__Exercise description__
Read through the data, and wherever a line holds the word "computer", write that line out.

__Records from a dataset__
◇ ◇ ◇ ◇ ◇ ◇ ◇
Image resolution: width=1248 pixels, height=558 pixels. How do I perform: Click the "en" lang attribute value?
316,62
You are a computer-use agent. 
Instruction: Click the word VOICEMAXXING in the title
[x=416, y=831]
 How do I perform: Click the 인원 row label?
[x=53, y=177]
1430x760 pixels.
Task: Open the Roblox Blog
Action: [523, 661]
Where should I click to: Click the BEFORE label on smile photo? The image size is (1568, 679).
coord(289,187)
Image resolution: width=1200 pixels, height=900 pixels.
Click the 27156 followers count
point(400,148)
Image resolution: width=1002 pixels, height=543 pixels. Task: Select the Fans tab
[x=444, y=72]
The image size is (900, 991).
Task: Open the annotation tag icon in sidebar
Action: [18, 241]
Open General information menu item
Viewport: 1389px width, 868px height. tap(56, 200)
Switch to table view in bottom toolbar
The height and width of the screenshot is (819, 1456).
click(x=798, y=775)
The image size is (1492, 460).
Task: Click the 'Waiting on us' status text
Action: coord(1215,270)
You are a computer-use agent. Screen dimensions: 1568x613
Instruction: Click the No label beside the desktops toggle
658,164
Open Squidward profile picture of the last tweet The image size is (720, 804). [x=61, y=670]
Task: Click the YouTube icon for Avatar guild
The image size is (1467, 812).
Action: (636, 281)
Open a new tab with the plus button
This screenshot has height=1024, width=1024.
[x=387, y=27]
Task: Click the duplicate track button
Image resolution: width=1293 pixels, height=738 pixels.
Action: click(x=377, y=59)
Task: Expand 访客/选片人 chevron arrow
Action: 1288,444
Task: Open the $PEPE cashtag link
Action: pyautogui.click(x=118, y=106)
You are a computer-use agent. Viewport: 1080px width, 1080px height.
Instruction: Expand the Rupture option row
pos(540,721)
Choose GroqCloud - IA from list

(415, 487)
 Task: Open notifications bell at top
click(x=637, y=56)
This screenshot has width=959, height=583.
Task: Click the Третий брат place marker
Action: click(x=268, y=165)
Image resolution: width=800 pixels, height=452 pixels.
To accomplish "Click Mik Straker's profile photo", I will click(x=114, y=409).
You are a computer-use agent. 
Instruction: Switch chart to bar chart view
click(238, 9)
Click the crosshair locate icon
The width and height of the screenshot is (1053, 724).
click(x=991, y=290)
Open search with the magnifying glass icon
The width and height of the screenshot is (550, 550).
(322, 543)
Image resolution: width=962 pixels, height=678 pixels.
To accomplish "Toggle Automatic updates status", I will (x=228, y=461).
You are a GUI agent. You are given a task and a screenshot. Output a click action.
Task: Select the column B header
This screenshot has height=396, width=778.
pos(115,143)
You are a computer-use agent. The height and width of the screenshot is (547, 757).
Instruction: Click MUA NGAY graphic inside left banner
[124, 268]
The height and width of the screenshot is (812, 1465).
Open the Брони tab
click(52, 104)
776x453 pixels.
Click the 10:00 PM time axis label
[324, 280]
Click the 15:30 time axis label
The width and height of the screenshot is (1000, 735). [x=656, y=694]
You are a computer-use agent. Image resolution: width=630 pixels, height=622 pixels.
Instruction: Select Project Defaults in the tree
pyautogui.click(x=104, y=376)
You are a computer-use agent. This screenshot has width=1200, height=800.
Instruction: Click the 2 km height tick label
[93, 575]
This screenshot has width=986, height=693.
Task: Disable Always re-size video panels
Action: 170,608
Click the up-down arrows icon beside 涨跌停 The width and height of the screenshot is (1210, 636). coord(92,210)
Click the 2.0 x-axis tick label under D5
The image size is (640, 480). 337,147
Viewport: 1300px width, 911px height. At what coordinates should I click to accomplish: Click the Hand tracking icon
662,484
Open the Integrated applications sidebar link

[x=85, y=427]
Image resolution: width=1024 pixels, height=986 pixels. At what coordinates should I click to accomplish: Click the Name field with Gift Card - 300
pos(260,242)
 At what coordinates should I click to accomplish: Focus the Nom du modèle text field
◇ ◇ ◇ ◇ ◇ ◇ ◇
__Your response__
You are a computer-use agent. 
You are a computer-use agent. Screen dimensions: 1568x613
You are a computer-use agent. Viewport: 1080px width, 1080px height.
You are a computer-use agent. 
You are a computer-use agent. The height and width of the screenshot is (547, 757).
You are a computer-use agent. Image resolution: width=630 pixels, height=622 pixels.
You are a computer-use agent. This screenshot has width=1200, height=800.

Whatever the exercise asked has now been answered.